19 Februari 2018

Hancurnya Seni Tari Bali


TANDA kehancuran seni tari Bali mulai nampak gejalanya. Kalau ini tidak ditanggulangi dengan serius akan sangat berbahaya. Anehnya, kehancuran atau setidaknya kemerosotan ini justru disebabkan oleh teknologi yang semakin maju. Bukannya teknologi itu dimanfaatkan untuk kemajuan justru menjadi bumerang untuk merusak seni tari Bali itu.

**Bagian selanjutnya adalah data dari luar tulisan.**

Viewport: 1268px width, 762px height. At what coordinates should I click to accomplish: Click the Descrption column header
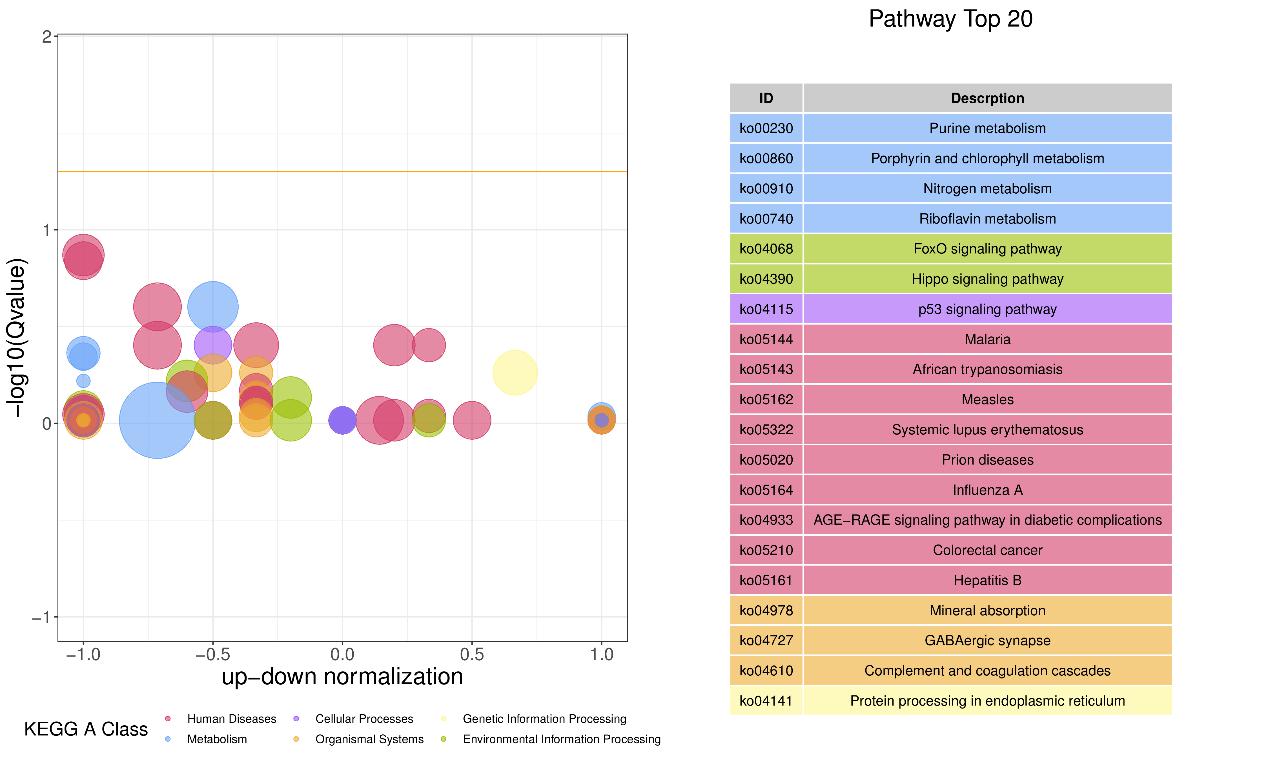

Cobalah simak berita ini. Budayawan Prof Dr Wayan Dibia mengkhawatirkan Tari Joged Bumbung "dicabut" statusnya sebagai bagaian Warisan Budaya Tak Benda dari UNESCO, karena maraknya kesenian joged yang dibawakan secara seronok. Menurut Prof Dibia  jika ini dibiarkan begitu saja, badan organisasi UNESCO yang telah menetapkan sembilan tarian Bali, khususnya joged, bisa dicabut. Hal senada juga dikatakan budayawan Prof Dr I Made Bandem. Kalau  “joged jaruh” (joged dengan aksi porno) tidak bisa diberantas, maka ancamannya adalah pengakuan UNESCO bisa dicabut.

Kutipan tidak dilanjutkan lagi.